Her life was devoted to running faster and winning, and when she succeeded she was "like a baby when you get a little toy, and you look in their eyes and you see the joy," Ar-Ar said. "You don't see it, you feel how happy she is."
By 2002, she said, she understood she was more talented on the road than on the track. She told Makké, the agent she met around this time, that she would give anything to attain a world record. It happened in her first race in the United States that year; she outdueled Kiplagat to win the New York Women's Mini Marathon 10K in a world-record time.
Some observers of that race said they had suspicions about a virtual unknown beating a field of international stars including Kiplagat and Deena Drossin; Leghzaoui insisted this week that she was clean when she set the record, and said she was tested throughout this time at world championships and at European track events. Later that season, she set a world 8K record in Kingsport, Tenn., and her winnings helped support her family as her father, a tailor, began to lose his eyesight.

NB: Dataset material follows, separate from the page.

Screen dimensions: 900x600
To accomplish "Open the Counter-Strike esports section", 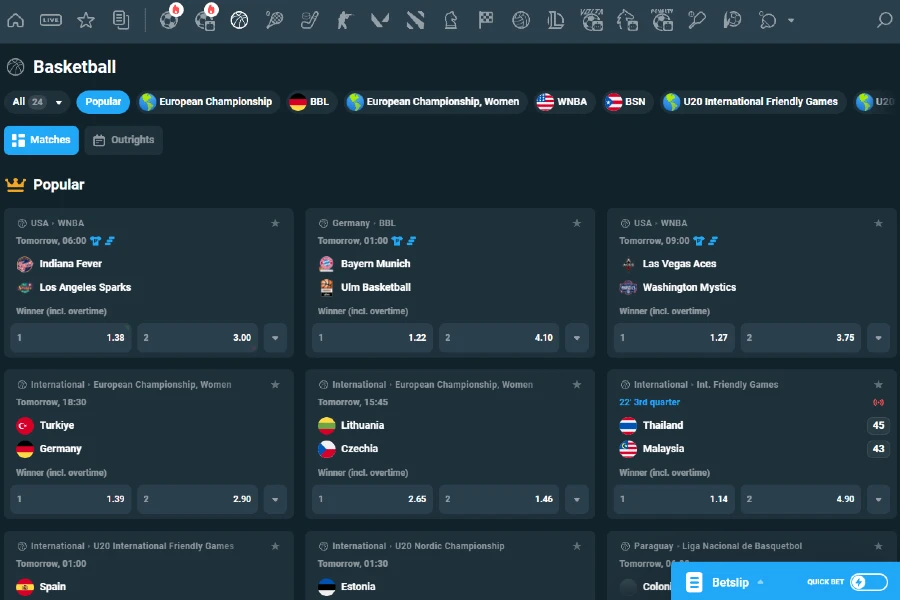I will (345, 18).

But she was still being outkicked at the end of world championships, and she wanted to medal instead of finishing seventh.
"Seven was not satisfactory," she said. "What is seven? I wanted more."

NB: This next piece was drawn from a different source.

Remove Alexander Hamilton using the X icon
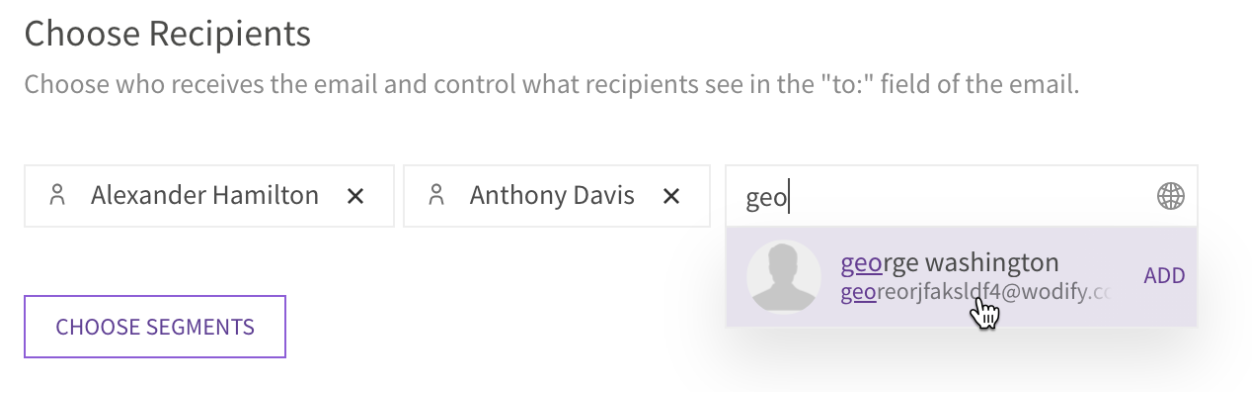1252x398 pixels. click(x=354, y=197)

Running acquaintances told her about EPO, describing it as a magic recipe that could make her run faster. She knew of cyclists who had succeeded with EPO, which sends a message to the body's bone marrow to produce more oxygen-carrying red blood cells, thus increasing aerobic capacity and endurance. It also thickens the blood -- "like a Slurpee, almost," said Chuck Yesalis, a professor of health and human development at Penn State -- and is thus associated with heart attacks and strokes.
An acquaintance took Ar-Ar to a black market dealer in Morocco, where he said he purchased two syringes of Eprex 4000 -- a form of erythropoietin, or EPO -- for about $600.
"We didn't think about it's good or bad," he said. "Thinking about using it, that's it."
Said Leghzaoui: "Before I injected I was thinking about a medal, thinking about winning, but when I did it this is when I got afraid."